The subject of regular agency performance measurement can polarise clients into two camps.  The advocates speak of the benefits of having their finger on the agency’s pulse, the benefits of spotting problems early, being able to track performance over time – and for two-way evaluation programmes – of giving their agencies a voice to feedback on the client team itself.

The detractors complain of the complexity of the available systems and see performance evaluation tools as yet another cost for the client to bear on top of the fees they are already paying the agencies.

However, at The Observatory International, where over the years we have worked with both advocates and detractors, and across several performance measurement tools, we have identified five clear hard costs to an organisation of not measuring your agencies’ performance.   They include:

The downward spiral to expensive re-pitching

Lack of regular performance measurement and the chance it offers to “course correct” can lead to expensive re-pitches if the client organisation has to replace the agency.  The average self-managed pitch consumes around 44* client days in needs assessment, market trawling, RFI assessment, agency meetings attendance plus commercial and legal considerations.  Indeed, the first commitment of the recently launched Pitch Positive Pledge by IPA and ISBA is ‘Be positive a pitch is required.’  Spotting problems early and fixing them in real time, before they become major problems will not only keep the quality of the agencies’ output high but save the cost of a pitch process, and the risk it can put your business or brand at during that period of distraction.

The cost of managing a ‘bloated’ roster

When your rostered partners aren’t performing well (and it’s not being measured and resolved) there can be a temptation to go off-roster and work with other agencies to deliver short term solutions.  This has the potential to create inconsistencies in terms of brand and campaign quality, as well as add to the organisational cost of agency management (multiple touchpoints, contracts etc.)
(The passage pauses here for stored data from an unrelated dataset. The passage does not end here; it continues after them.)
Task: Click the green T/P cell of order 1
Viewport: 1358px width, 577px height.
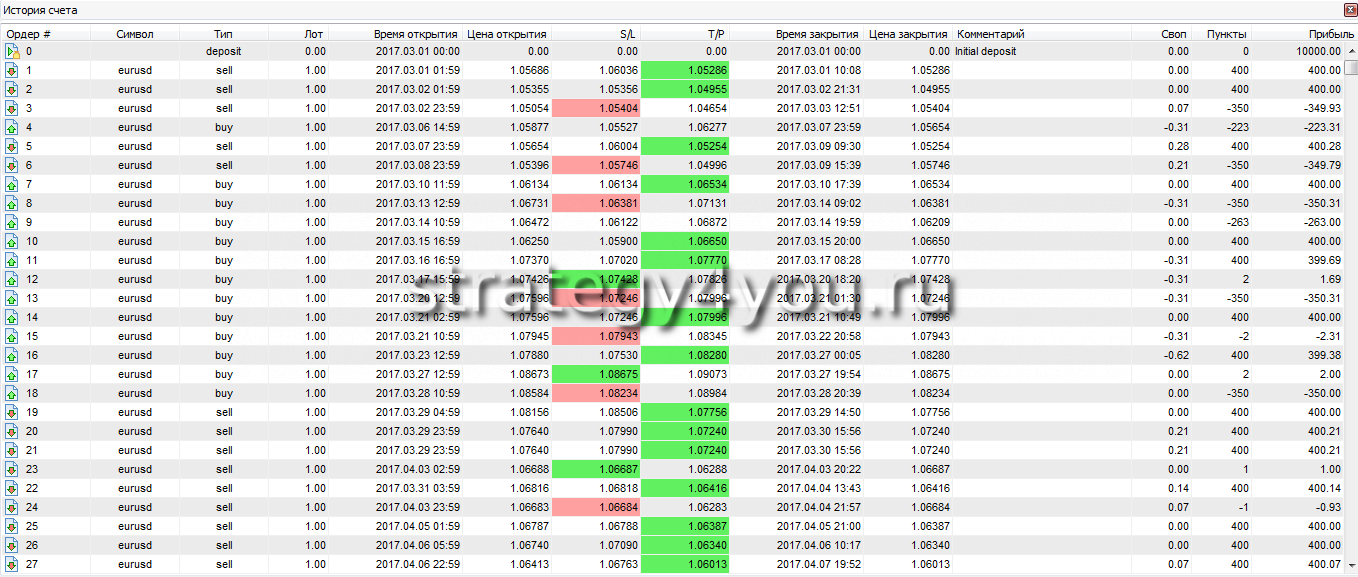Action: (x=685, y=70)
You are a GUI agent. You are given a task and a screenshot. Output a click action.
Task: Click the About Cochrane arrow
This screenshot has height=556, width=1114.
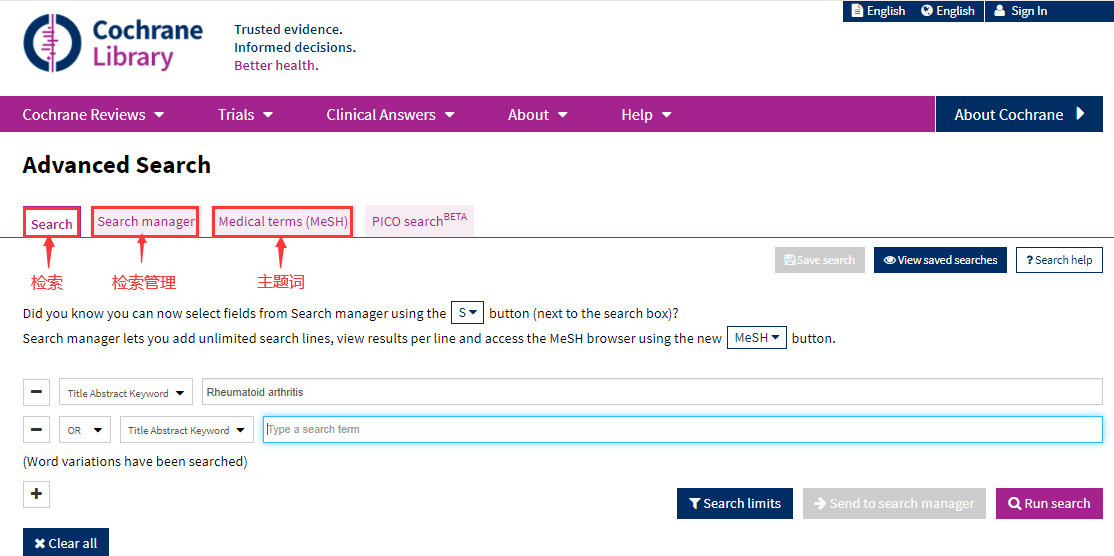1080,114
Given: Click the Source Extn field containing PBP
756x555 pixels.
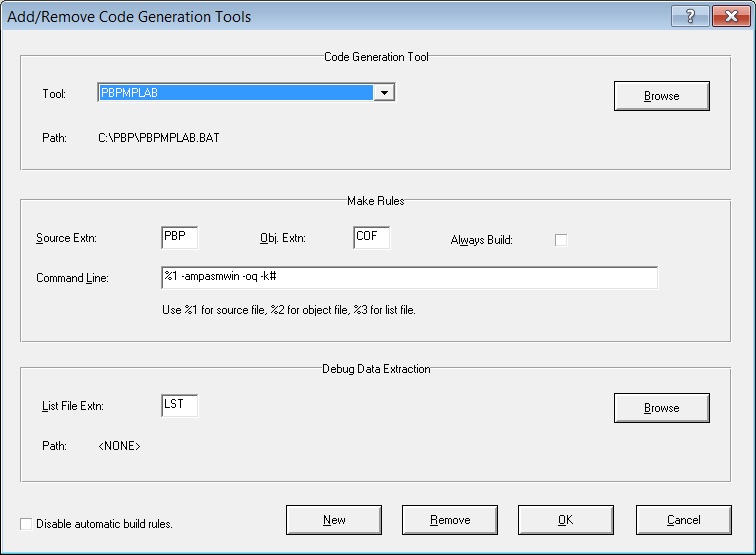Looking at the screenshot, I should click(179, 238).
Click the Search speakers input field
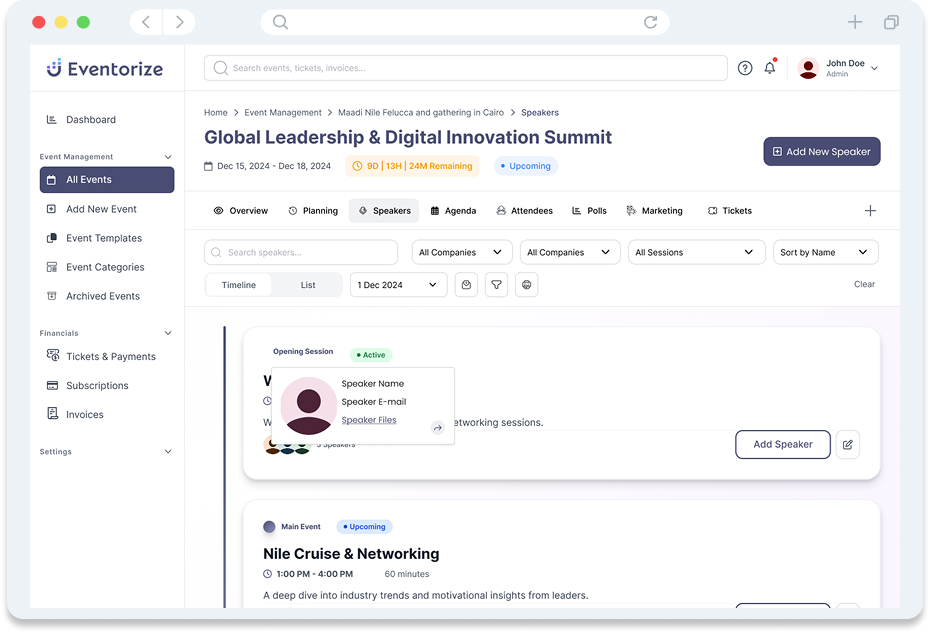 coord(301,252)
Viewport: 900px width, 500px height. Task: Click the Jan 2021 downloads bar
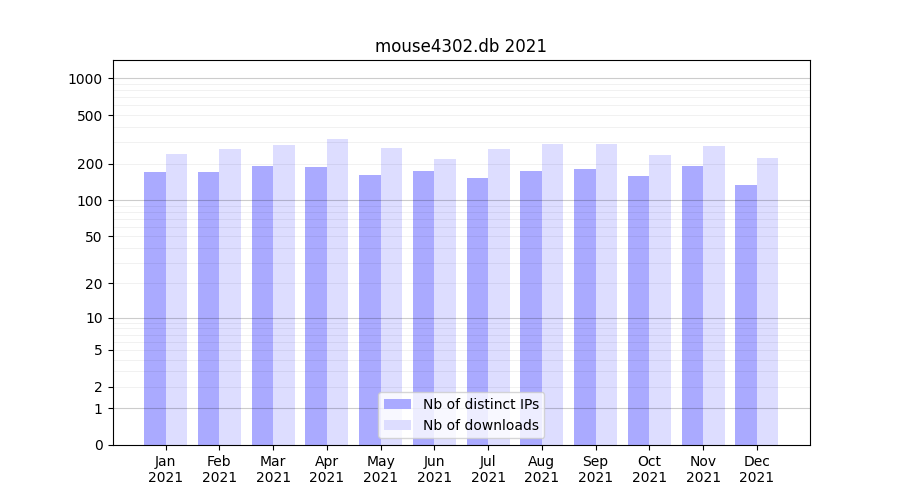click(176, 300)
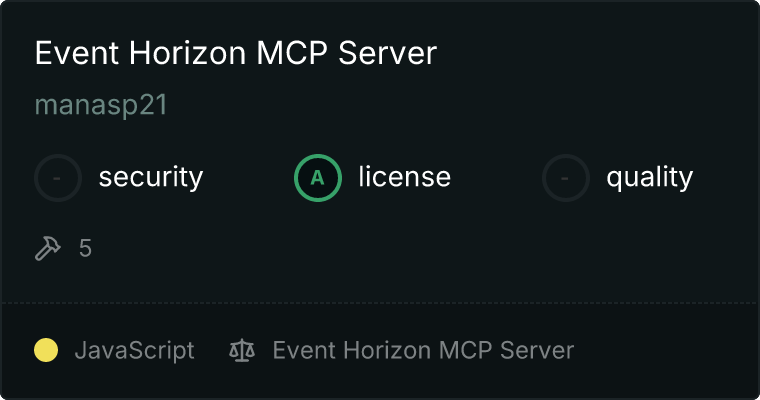
Task: Open the manasp21 author profile link
Action: pyautogui.click(x=101, y=105)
Inefficient Campaign Performance

‘Test and Learn’ is an attitude that can be applied to agencies as well as to the campaigns they produce.  The speed of change in the communications agency landscape means you need real time monitoring of your resource – is that agency still the best fit to deliver the task at hand?  Your PR agency may have got that social campaign out of the door, but was it done as effectively and painlessly as it could have been?  Has your Digital Agency delivered social better and faster?  Should you make the switch?  Your choice of agency needs to be fast, flexible and adaptable, as does their output. Without more than an accidental water cooler conversation about which of your many agencies are doing well, you could continue to deliver campaigns inefficiently, and the campaigns will likely deliver inefficiently too.

Only measuring your retained agencies can mean a large, leaky bucket is left unchecked

The move by many businesses to project-based fees for their agencies means many business-critical agency relationships are no longer considered “strategic” and worthy of performance measurement.  It can be considered an unnecessary expense to monitor project-based agencies.  Yet this ‘long tail’ of unchecked project specialists may be delivering a high volume of critical work.  Many small increments of inefficiency will be adding up to an expensive pot of money.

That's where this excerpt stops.